## Raw data
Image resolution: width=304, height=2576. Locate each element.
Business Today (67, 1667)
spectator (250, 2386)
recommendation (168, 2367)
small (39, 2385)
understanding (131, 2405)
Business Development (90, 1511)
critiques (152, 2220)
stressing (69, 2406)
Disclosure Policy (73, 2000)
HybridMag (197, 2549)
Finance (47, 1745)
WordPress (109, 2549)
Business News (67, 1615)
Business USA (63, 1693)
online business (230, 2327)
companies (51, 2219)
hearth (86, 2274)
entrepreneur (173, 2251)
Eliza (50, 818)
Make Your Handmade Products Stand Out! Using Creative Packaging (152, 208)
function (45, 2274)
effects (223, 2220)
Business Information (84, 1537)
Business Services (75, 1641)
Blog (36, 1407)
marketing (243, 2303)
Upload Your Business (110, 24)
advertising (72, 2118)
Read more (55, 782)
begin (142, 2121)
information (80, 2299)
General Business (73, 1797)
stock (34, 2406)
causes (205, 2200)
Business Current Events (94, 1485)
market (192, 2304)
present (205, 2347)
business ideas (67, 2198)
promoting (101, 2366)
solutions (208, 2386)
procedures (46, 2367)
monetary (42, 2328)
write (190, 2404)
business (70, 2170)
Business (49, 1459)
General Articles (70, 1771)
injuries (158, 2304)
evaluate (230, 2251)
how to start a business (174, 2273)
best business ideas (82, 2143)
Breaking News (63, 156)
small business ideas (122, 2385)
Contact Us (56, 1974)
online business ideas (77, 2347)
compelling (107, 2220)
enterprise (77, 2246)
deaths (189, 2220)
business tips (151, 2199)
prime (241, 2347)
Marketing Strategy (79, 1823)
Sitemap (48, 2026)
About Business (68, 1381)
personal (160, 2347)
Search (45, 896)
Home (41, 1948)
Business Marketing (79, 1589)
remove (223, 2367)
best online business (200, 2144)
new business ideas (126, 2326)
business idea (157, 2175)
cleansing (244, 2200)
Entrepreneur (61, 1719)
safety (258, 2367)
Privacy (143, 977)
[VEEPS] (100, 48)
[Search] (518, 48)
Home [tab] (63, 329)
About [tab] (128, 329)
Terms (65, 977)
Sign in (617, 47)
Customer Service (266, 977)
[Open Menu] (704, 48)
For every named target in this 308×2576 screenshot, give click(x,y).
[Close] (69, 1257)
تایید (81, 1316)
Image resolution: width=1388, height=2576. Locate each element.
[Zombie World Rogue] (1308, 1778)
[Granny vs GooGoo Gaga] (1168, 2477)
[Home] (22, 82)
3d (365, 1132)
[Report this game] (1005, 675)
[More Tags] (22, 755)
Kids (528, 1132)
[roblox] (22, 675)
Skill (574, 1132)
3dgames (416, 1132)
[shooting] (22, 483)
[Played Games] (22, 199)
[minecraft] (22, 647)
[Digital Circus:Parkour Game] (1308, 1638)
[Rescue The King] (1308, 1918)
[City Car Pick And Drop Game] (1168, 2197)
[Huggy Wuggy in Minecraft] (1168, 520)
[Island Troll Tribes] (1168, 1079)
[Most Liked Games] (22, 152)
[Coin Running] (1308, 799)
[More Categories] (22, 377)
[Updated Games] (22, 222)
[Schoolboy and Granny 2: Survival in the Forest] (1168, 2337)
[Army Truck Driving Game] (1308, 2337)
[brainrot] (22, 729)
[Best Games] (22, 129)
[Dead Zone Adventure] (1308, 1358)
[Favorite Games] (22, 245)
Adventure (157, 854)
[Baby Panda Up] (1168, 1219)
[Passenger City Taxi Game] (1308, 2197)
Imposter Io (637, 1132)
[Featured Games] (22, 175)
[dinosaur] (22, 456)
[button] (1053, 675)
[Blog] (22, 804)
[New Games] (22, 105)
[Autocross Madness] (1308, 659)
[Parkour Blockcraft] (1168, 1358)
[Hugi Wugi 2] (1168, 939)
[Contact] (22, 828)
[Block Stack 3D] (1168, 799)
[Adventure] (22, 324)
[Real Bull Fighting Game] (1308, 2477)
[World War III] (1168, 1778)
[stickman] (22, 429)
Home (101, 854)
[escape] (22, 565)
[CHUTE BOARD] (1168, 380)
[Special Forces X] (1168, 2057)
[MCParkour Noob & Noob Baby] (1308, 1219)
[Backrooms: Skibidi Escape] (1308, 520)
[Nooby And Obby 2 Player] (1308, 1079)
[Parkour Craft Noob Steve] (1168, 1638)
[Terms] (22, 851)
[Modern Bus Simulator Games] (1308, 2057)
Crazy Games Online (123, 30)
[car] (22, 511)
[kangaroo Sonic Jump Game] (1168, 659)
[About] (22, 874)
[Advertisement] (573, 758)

## Task instructions
Could you return all the data above exactly as it appears?

## Answer
Image resolution: width=304, height=2576. Locate each element.
Business Today (67, 1667)
spectator (250, 2386)
recommendation (168, 2367)
small (39, 2385)
understanding (131, 2405)
Business Development (90, 1511)
critiques (152, 2220)
stressing (69, 2406)
Disclosure Policy (73, 2000)
HybridMag (197, 2549)
Finance (47, 1745)
WordPress (109, 2549)
Business News (67, 1615)
Business USA (63, 1693)
online business (230, 2327)
companies (51, 2219)
hearth (86, 2274)
entrepreneur (173, 2251)
Eliza (50, 818)
Make Your Handmade Products Stand Out! Using Creative Packaging (152, 208)
function (45, 2274)
effects (223, 2220)
Business Information (84, 1537)
Business Services (75, 1641)
Blog (36, 1407)
marketing (243, 2303)
Upload Your Business (110, 24)
advertising (72, 2118)
Read more (55, 782)
begin (142, 2121)
information (80, 2299)
General Business (73, 1797)
stock (34, 2406)
causes (205, 2200)
Business Current Events (94, 1485)
market (192, 2304)
present (205, 2347)
business ideas (67, 2198)
promoting (101, 2366)
solutions (208, 2386)
procedures (46, 2367)
monetary (42, 2328)
write (190, 2404)
business (70, 2170)
Business (49, 1459)
General Articles (70, 1771)
injuries (158, 2304)
evaluate (230, 2251)
how to start a business (174, 2273)
best business ideas (82, 2143)
Breaking News (63, 156)
small business ideas (122, 2385)
Contact Us (56, 1974)
online business ideas (77, 2347)
compelling (107, 2220)
enterprise (77, 2246)
deaths (189, 2220)
business tips (151, 2199)
prime (241, 2347)
Marketing Strategy (79, 1823)
Sitemap (48, 2026)
About Business (68, 1381)
personal (160, 2347)
Search (45, 896)
Home (41, 1948)
Business Marketing (79, 1589)
remove (223, 2367)
best online business (200, 2144)
new business ideas (126, 2326)
business idea (157, 2175)
cleansing (244, 2200)
Entrepreneur (61, 1719)
safety (258, 2367)
Privacy (143, 977)
[VEEPS] (100, 48)
[Search] (518, 48)
Home [tab] (63, 329)
About [tab] (128, 329)
Terms (65, 977)
Sign in (617, 47)
Customer Service (266, 977)
[Open Menu] (704, 48)
For every named target in this 308×2576 screenshot, give click(x,y).
[Close] (69, 1257)
تایید (81, 1316)
Image resolution: width=1388, height=2576. Locate each element.
[Zombie World Rogue] (1308, 1778)
[Granny vs GooGoo Gaga] (1168, 2477)
[Home] (22, 82)
3d (365, 1132)
[Report this game] (1005, 675)
[More Tags] (22, 755)
Kids (528, 1132)
[roblox] (22, 675)
Skill (574, 1132)
3dgames (416, 1132)
[shooting] (22, 483)
[Played Games] (22, 199)
[minecraft] (22, 647)
[Digital Circus:Parkour Game] (1308, 1638)
[Rescue The King] (1308, 1918)
[City Car Pick And Drop Game] (1168, 2197)
[Huggy Wuggy in Minecraft] (1168, 520)
[Island Troll Tribes] (1168, 1079)
[Most Liked Games] (22, 152)
[Coin Running] (1308, 799)
[More Categories] (22, 377)
[Updated Games] (22, 222)
[Schoolboy and Granny 2: Survival in the Forest] (1168, 2337)
[Army Truck Driving Game] (1308, 2337)
[brainrot] (22, 729)
[Best Games] (22, 129)
[Dead Zone Adventure] (1308, 1358)
[Favorite Games] (22, 245)
Adventure (157, 854)
[Baby Panda Up] (1168, 1219)
[Passenger City Taxi Game] (1308, 2197)
Imposter Io (637, 1132)
[Featured Games] (22, 175)
[dinosaur] (22, 456)
[button] (1053, 675)
[Blog] (22, 804)
[New Games] (22, 105)
[Autocross Madness] (1308, 659)
[Parkour Blockcraft] (1168, 1358)
[Hugi Wugi 2] (1168, 939)
[Contact] (22, 828)
[Block Stack 3D] (1168, 799)
[Adventure] (22, 324)
[Real Bull Fighting Game] (1308, 2477)
[World War III] (1168, 1778)
[stickman] (22, 429)
Home (101, 854)
[escape] (22, 565)
[CHUTE BOARD] (1168, 380)
[Special Forces X] (1168, 2057)
[MCParkour Noob & Noob Baby] (1308, 1219)
[Backrooms: Skibidi Escape] (1308, 520)
[Nooby And Obby 2 Player] (1308, 1079)
[Parkour Craft Noob Steve] (1168, 1638)
[Terms] (22, 851)
[Modern Bus Simulator Games] (1308, 2057)
Crazy Games Online (123, 30)
[car] (22, 511)
[kangaroo Sonic Jump Game] (1168, 659)
[About] (22, 874)
[Advertisement] (573, 758)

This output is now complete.